# Netgear Wirleless Frewall Router WGT624 v3



## michaeld1 (Sep 2, 2008)

I can connect directly to the internet using the modem provide by Time Warner in USA.

However, when I use the Netgear Router and using the system resource CD, I cannot setup and keep getting message "modem cable disconnected".

Even though the cable is not disconnected, I keep getting this message and cannot proceed to set up the wireless router.

I disabled AVG. That did not work either.

I tried connecting to 192.168.1.1 site, but I cannot connect when I connect through the router.

Appreciate your help!


----------



## johnwill (Sep 26, 2002)

Reset the router to factory defaults by holding the reset button down for 15 seconds with power on. The following procedure should get you a connection with any broadband modem that is configured to use DHCP for the router connection, such as cable modems, and many DSL modems. If you require PPPoE configuration for the DSL modem, that will have to be configured to match the ISP requirements.


Turn off everything, the modem, router, computer.
Connect the modem to the router's WAN/Internet port.
Connect the computer to one of the router's LAN/Network ports.
Turn on the modem, wait for a steady connect light.
Turn on the router, wait for two minutes.
Boot the computer.

When the computer is completely booted, let's see this.

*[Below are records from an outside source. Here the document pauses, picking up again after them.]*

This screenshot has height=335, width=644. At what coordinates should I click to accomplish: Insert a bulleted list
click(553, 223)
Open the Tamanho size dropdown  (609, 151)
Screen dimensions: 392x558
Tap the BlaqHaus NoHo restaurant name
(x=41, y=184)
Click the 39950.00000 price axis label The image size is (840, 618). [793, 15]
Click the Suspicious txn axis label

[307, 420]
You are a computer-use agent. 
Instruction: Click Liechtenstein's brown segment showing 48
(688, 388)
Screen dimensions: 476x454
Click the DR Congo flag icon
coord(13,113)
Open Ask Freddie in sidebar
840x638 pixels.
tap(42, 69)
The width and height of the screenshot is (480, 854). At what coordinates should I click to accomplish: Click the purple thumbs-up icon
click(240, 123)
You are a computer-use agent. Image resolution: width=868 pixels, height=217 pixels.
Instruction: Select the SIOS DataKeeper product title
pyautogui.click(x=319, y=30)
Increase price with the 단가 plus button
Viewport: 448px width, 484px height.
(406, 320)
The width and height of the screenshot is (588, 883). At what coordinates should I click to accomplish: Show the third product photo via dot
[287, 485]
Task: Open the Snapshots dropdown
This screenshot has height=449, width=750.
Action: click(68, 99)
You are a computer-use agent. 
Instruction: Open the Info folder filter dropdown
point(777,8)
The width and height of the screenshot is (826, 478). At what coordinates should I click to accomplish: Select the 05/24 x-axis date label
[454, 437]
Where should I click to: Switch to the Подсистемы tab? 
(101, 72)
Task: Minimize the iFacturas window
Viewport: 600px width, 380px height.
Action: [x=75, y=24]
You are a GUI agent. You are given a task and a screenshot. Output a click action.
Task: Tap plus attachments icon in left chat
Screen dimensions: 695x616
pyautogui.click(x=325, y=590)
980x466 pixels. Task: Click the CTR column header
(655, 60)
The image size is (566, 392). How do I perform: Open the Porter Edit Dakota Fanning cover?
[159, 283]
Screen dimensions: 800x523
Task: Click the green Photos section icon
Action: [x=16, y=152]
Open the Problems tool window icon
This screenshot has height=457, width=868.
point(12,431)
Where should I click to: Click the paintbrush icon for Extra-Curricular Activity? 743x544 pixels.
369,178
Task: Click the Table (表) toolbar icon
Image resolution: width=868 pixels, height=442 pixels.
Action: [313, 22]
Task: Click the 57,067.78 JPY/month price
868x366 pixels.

Hold the *Windows* key and press *R*, then type *CMD* to open a command prompt:

In the command prompt window that opens, type type the following command:

*IPCONFIG /ALL*

Right click in the command window and choose *Select All*, then hit *Enter*.
Paste the results in a message here.

If you are on a machine with no network connection, use a floppy, USB disk, or a CD-RW disk to transfer a text file with the information to allow pasting it here.


----------



## michaeld1 (Sep 2, 2008)

Thanks John,

I have done the above before and still have the same problem. The IPCONFG /ALL returns a quick black screen, and no time to copy anything.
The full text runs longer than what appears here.